Architecture & Patterns

10 min read

Iceberg Partition Evolution: Schema Changes Without Rewriting Your Data Lake

How to change your Iceberg partition strategy in a running production table: hidden partitioning, spec versioning, the step-by-step migration pattern, and the monitoring signals that warn of skew before it hits query latency.

Six months into running CDC from Postgres into Iceberg, a team had 90 days of data and a problem. Every table was partitioned by day(order_time). Their three most-expensive queries all filtered by customer_region. Each query scanned every region’s files for every day in the window, applied customer_region as a row-level predicate, and discarded the large majority of what it read. S3 costs climbed. Query p95 crept past 30 seconds.

In Iceberg, it was an ALTER statement. Understanding exactly why that’s possible is what separates a planned migration from an emergency one.

Why Partition Strategy Changes Matter in Streaming Ingestion

Partition strategy shapes both write cost and read performance, and the two pull in opposite directions. A time-based partition (day, month) works well for a continuous CDC write stream: each new batch of changes lands in the current time partition, access is sequential, and file accumulation is predictable. For point-in-time reads, it’s efficient. But once your most frequent queries filter on a second column that isn’t in the partition spec, those benefits erode quickly.

The typical failure pattern: a team picks day(event_time) at setup because it seems like the obvious choice. Six months later, analytics reports that regional dashboards take 40 seconds to load. The queries look like WHERE event_time > '2026-01-01' AND region = 'eu-west-1'. The time filter prunes months of data. The region filter runs as a predicate across every file in every matching day partition. For 120 days of data across four regions, that’s a scan over four times as many files as the query actually needs.

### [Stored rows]
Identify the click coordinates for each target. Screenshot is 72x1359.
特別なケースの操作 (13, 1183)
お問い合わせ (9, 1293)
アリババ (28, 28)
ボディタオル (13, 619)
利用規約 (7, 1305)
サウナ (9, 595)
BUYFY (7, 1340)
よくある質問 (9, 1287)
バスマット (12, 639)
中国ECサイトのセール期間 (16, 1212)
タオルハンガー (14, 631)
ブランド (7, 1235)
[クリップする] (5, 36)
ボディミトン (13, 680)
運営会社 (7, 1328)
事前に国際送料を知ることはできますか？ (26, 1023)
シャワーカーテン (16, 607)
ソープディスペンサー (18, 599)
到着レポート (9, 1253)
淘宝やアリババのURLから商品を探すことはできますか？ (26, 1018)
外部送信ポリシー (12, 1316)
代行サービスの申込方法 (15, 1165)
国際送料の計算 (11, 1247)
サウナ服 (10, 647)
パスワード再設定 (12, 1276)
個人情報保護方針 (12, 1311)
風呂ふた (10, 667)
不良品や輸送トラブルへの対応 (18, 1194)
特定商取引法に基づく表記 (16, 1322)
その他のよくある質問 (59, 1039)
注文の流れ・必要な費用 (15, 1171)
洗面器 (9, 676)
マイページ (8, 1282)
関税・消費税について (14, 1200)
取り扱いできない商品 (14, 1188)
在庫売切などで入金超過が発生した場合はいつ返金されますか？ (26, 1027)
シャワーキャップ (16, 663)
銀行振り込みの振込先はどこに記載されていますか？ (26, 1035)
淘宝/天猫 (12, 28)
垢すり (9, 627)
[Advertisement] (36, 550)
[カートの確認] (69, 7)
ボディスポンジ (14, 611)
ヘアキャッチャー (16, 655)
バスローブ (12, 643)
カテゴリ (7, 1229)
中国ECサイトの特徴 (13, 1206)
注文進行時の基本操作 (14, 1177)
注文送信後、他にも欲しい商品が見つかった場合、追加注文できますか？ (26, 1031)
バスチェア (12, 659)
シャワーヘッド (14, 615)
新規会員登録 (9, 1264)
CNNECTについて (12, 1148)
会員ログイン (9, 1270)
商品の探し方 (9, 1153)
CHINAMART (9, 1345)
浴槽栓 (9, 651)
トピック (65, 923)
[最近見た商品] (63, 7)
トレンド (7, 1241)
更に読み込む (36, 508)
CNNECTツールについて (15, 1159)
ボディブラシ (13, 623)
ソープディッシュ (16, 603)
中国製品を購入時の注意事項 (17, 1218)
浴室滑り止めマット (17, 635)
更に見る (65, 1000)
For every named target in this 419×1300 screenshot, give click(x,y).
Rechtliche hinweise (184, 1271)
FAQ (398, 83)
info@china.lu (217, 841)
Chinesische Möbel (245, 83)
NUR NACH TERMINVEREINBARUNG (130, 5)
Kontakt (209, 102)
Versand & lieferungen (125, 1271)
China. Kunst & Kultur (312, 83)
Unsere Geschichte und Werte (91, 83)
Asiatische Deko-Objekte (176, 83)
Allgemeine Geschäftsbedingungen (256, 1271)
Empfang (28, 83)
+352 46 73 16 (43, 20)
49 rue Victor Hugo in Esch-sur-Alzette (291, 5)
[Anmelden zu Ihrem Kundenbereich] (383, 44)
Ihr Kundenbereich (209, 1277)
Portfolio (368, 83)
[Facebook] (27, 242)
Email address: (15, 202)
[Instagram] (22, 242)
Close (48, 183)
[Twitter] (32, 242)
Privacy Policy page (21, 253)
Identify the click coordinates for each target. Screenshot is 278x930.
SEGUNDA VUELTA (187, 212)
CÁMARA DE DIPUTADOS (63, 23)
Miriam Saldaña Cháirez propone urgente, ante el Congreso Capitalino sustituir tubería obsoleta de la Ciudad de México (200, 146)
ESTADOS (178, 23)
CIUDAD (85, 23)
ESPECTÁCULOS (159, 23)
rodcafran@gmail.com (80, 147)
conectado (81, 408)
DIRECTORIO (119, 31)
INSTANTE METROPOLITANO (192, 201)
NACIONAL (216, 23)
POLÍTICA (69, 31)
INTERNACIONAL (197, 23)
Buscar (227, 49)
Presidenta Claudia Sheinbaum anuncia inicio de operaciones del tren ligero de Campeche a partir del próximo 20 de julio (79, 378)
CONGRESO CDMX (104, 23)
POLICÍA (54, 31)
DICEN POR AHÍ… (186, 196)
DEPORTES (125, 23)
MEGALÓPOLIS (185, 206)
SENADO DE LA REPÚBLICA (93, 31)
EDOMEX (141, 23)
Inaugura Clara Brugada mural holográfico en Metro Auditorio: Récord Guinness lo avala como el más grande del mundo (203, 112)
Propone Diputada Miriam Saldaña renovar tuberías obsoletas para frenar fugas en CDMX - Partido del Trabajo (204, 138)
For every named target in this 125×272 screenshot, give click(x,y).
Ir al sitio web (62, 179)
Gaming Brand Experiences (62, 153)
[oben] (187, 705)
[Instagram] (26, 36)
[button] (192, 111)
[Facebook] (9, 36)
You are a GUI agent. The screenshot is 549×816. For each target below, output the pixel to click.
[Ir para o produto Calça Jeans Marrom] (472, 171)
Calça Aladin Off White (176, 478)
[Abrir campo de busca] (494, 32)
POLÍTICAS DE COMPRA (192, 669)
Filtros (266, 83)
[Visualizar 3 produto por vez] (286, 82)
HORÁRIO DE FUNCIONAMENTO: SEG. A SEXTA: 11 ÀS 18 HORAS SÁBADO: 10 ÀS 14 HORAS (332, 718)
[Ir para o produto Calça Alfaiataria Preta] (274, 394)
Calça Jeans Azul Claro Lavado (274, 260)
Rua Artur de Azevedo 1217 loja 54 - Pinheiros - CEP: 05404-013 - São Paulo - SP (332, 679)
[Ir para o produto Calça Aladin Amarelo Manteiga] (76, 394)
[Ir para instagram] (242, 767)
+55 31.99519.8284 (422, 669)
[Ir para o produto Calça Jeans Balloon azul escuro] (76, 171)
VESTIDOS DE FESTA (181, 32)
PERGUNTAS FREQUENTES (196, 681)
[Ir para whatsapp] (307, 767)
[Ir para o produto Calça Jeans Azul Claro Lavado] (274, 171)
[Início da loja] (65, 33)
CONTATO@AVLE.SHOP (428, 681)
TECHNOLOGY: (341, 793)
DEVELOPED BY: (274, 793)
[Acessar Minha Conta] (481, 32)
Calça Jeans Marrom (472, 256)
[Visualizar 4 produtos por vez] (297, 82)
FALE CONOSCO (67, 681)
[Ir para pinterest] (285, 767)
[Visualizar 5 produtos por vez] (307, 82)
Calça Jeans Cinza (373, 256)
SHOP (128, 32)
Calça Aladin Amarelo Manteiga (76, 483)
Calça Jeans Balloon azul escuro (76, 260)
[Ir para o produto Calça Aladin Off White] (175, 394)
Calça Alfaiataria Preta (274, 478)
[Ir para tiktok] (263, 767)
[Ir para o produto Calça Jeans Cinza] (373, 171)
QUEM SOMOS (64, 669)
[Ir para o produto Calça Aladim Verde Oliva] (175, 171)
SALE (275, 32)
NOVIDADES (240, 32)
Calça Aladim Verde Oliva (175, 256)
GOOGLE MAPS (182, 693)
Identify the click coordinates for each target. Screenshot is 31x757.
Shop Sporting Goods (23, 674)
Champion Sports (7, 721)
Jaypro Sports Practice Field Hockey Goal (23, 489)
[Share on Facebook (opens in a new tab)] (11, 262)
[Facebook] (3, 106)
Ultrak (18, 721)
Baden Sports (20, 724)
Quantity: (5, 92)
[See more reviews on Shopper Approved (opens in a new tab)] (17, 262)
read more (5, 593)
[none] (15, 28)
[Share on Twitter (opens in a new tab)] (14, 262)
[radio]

### [Requirement 1]
In the Iceberg partition evolution article, what partition transform did the team use on every table in its CDC setup from Postgres?
### [Requirement 2]
Write the next part of the Iceberg partition evolution article, picking up after its final sentence.

### [Exercise output 1]
day(order_time)

### [Exercise output 2]
For streaming CDC workloads, this compounds faster than with batch. The write rate is continuous. A misaligned partition strategy doesn’t just produce slow queries at launch; it produces queries that get slower every day as the table grows.

With a format that embeds partition columns in physical file paths, correcting course means moving data. With Iceberg, the partition spec is metadata.

How Iceberg Supports Partition Evolution

Iceberg’s approach rests on two properties working together.

The first is hidden partitioning. In Hive and most earlier formats, partition columns are baked into the directory structure: country=us/year=2026/month=06/ is a real path prefix, not metadata. To change the partition scheme, you change that directory layout, which means moving or rewriting data files. Iceberg separates partition logic from the physical file layout. Partition values are derived from data columns through transforms, but the files themselves don’t encode partition values in their paths. Changing the partition spec doesn’t touch a single data file.

The second property is partition spec versioning. When you run an ALTER that modifies the partition spec, Iceberg records a new partition spec version in the table metadata. Old files retain their original spec. New writes use the current spec. Both coexist in the table, and the manifest tracks which spec applies to each file group.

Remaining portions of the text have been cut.